The port dual injection (PDI) technology is proposed to improve the fuel efficiency and emission characteristics of the downsized SI engine by adding an injector to the intake port. For effective design of the PDI engine, the effects of additional design parameters on the engine performance due to the added injector should be taken in to account. In this study, we analyze the effects of the fuel injection timing and injection targeting related to the injection strategies of the PDI engine on the internal flow and fuel behavior characteristics using computational fluid dynamics (CFD). The CFD analysis is conducted using the STAR-CD, a three-dimensional unsteady simulation program. To confirm the accuracy of CFD analysis, the experimental verification is carried out.

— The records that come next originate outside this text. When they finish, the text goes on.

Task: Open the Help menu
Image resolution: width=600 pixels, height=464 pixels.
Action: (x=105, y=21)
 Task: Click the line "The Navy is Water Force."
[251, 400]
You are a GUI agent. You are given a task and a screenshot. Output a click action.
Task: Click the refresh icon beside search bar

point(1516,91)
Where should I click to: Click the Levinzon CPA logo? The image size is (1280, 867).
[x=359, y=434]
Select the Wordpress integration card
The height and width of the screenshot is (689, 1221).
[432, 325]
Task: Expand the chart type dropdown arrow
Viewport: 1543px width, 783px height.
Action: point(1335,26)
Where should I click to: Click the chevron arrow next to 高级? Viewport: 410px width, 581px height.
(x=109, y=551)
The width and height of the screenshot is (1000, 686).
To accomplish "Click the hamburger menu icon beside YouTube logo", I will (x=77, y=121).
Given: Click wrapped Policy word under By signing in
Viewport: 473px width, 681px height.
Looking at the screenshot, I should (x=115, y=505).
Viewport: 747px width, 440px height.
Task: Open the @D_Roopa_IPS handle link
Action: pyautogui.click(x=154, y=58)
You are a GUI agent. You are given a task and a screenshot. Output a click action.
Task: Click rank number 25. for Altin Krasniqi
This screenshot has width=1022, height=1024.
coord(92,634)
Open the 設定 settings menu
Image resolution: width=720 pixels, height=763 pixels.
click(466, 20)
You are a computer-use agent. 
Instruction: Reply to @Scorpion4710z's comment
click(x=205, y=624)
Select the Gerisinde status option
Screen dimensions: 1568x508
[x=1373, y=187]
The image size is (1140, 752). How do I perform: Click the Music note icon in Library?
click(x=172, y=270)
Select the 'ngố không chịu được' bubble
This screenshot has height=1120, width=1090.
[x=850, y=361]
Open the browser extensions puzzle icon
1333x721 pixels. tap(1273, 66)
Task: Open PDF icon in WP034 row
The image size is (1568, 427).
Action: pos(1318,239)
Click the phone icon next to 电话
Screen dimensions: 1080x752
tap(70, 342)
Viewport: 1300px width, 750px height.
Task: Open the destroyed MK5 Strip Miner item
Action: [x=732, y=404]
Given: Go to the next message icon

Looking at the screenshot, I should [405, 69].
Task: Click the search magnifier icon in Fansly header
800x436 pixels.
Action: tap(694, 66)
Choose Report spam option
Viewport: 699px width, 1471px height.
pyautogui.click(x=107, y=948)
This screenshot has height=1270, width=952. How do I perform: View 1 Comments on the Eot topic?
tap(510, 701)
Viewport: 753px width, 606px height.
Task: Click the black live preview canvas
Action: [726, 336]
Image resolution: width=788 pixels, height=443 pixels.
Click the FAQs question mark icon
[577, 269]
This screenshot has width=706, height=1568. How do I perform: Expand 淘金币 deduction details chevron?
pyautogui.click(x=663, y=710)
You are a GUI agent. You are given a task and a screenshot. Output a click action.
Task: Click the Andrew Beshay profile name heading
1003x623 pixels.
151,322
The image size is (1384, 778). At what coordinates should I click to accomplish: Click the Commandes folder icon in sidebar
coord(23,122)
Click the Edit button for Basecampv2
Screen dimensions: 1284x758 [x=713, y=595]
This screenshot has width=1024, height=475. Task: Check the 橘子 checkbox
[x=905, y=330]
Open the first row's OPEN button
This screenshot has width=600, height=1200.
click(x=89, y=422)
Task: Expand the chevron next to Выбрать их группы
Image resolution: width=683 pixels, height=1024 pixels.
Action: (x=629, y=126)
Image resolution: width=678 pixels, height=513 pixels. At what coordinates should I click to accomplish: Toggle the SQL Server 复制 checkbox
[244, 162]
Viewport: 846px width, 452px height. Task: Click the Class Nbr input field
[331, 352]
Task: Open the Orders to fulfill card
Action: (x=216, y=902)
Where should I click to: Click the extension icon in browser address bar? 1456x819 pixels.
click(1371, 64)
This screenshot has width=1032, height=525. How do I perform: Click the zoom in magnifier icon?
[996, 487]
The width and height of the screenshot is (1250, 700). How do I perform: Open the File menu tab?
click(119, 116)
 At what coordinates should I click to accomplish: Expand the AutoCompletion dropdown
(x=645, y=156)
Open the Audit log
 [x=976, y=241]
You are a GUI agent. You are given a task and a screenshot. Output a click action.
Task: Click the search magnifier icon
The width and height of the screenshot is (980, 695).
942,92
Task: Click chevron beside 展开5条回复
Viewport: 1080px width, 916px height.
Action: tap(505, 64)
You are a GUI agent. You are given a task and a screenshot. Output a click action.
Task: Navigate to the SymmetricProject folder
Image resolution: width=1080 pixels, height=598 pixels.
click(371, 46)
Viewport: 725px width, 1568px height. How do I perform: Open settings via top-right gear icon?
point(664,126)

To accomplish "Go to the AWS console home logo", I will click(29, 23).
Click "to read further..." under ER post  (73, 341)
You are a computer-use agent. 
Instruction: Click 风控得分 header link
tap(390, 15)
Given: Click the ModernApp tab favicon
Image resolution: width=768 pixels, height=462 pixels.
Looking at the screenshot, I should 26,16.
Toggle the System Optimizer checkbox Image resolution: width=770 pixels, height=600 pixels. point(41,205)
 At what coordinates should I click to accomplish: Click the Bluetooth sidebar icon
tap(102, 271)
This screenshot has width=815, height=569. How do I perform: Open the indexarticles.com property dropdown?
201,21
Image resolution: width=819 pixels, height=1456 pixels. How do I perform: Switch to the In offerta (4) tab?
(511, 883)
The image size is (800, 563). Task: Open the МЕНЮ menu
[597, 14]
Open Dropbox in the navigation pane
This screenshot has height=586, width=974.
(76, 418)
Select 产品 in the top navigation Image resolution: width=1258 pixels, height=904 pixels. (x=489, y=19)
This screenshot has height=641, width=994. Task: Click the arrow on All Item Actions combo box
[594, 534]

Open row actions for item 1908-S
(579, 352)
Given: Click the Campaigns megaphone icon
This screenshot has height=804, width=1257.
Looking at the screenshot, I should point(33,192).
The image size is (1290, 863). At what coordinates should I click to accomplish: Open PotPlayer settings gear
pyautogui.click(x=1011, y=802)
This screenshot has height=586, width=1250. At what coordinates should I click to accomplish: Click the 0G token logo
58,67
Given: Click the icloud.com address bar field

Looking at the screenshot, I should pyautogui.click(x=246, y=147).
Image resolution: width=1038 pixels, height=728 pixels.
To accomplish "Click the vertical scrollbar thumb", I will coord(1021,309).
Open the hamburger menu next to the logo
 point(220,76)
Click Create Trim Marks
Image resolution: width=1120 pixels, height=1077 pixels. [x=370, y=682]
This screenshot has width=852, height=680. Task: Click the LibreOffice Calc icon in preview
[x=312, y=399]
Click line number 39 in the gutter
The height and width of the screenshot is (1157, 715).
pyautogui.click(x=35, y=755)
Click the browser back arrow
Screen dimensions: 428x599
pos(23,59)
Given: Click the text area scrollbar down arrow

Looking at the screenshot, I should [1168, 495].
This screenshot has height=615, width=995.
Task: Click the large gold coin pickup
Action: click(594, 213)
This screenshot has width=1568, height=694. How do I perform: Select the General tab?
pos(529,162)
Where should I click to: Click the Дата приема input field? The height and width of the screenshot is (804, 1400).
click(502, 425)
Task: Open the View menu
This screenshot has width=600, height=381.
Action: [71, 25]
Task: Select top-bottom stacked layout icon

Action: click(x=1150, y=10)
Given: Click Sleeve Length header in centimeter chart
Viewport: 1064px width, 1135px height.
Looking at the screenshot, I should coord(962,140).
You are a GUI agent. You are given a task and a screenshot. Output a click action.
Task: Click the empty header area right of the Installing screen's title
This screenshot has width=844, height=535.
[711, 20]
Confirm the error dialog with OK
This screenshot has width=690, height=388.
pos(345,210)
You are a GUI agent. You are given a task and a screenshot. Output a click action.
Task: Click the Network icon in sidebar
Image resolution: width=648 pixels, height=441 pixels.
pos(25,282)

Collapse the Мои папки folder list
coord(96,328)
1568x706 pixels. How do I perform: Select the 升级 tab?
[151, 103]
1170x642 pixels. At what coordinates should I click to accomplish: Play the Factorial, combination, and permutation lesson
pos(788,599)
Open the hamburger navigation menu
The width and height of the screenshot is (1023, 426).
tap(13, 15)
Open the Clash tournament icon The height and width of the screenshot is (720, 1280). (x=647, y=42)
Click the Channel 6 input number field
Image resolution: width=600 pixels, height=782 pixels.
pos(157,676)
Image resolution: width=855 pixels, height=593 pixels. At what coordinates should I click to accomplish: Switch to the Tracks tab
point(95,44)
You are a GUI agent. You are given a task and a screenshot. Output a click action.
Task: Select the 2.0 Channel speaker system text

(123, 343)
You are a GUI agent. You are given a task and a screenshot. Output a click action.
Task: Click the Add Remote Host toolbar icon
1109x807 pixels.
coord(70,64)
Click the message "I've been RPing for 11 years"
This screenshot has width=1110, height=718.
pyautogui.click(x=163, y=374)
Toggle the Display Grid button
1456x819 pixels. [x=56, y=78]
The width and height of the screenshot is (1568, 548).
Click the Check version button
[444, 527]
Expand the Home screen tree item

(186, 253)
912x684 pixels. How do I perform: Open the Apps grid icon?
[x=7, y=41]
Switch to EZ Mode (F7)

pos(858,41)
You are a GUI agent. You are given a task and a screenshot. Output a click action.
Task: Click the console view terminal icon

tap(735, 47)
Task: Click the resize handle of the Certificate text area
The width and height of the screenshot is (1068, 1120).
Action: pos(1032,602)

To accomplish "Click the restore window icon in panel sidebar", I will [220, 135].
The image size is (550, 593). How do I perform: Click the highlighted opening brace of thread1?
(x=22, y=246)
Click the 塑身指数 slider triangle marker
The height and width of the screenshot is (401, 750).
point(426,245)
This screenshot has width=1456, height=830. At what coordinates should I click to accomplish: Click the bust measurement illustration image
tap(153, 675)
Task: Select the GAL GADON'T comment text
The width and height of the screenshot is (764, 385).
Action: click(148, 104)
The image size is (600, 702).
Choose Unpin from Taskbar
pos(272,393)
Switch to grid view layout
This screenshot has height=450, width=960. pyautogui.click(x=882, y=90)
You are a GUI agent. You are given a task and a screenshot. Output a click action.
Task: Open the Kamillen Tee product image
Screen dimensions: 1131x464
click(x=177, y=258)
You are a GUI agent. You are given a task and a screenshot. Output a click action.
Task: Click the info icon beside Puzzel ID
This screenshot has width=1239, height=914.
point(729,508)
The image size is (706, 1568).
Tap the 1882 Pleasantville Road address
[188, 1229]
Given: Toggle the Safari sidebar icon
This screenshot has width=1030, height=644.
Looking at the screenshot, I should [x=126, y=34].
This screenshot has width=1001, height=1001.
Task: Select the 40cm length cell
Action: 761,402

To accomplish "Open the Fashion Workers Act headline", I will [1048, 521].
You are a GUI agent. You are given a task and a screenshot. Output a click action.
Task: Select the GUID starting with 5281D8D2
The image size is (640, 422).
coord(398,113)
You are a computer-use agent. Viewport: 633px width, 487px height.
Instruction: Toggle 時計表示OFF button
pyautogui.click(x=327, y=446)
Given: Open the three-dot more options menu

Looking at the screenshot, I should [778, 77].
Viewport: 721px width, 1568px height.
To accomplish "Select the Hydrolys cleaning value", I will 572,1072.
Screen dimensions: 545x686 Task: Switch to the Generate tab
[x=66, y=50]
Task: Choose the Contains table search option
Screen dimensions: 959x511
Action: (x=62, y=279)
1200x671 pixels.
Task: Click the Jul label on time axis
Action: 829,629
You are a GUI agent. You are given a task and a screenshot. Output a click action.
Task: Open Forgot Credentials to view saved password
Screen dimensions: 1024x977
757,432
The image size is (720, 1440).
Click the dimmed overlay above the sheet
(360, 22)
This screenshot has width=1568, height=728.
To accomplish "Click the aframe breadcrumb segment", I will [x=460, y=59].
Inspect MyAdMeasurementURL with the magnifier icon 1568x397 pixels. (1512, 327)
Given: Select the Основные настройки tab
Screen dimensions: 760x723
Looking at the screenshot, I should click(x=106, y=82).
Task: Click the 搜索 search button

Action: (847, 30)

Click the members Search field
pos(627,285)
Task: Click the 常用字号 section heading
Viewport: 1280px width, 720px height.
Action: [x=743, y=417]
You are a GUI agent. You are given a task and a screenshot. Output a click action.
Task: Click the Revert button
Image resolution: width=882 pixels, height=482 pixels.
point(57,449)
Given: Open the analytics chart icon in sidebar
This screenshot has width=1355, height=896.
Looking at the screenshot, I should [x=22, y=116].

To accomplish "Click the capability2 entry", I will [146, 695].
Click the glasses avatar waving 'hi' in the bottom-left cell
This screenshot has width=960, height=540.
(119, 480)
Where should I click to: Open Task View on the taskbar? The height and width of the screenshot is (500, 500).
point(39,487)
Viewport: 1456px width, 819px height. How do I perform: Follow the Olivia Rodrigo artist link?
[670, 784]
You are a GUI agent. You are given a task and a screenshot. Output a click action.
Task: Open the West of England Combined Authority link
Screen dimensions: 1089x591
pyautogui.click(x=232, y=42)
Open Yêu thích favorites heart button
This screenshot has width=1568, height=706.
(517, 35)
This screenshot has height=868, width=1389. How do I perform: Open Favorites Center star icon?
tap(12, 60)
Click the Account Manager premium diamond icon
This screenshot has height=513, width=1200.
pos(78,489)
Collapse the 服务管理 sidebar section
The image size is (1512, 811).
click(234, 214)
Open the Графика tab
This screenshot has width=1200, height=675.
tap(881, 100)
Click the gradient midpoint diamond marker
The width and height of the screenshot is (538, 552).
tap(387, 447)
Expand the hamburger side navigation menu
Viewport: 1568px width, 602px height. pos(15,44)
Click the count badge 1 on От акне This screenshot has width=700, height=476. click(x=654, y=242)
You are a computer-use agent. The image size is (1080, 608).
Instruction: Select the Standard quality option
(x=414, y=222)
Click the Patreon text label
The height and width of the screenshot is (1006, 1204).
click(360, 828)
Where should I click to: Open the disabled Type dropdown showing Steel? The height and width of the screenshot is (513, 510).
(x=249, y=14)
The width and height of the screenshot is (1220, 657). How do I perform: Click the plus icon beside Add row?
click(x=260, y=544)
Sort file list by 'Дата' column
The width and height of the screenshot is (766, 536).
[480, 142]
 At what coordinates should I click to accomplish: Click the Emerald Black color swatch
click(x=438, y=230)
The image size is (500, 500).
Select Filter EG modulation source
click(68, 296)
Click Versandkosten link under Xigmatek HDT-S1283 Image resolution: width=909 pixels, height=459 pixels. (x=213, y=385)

The liquid fuel films, evaporated fuel and air-fuel mixture uniformity affecting the fuel efficiency and emissions of the engine are analyzed at various injection conditions. It is concluded that the fuel film amount decreases by approximately 73.04% compared to the standard injection method when the engine is operated at the optimum conditions selected in this study.

Suggested Citation

  • Lee, Seung Yeob & Lee, Ho Jun & Kang, Yong Tae & Chung, Jin Taek, 2018. "Effects of injection strategies on the flow and fuel behavior characteristics in port dual injection engine," Energy, Elsevier, vol. 165(PA), pages 666-676.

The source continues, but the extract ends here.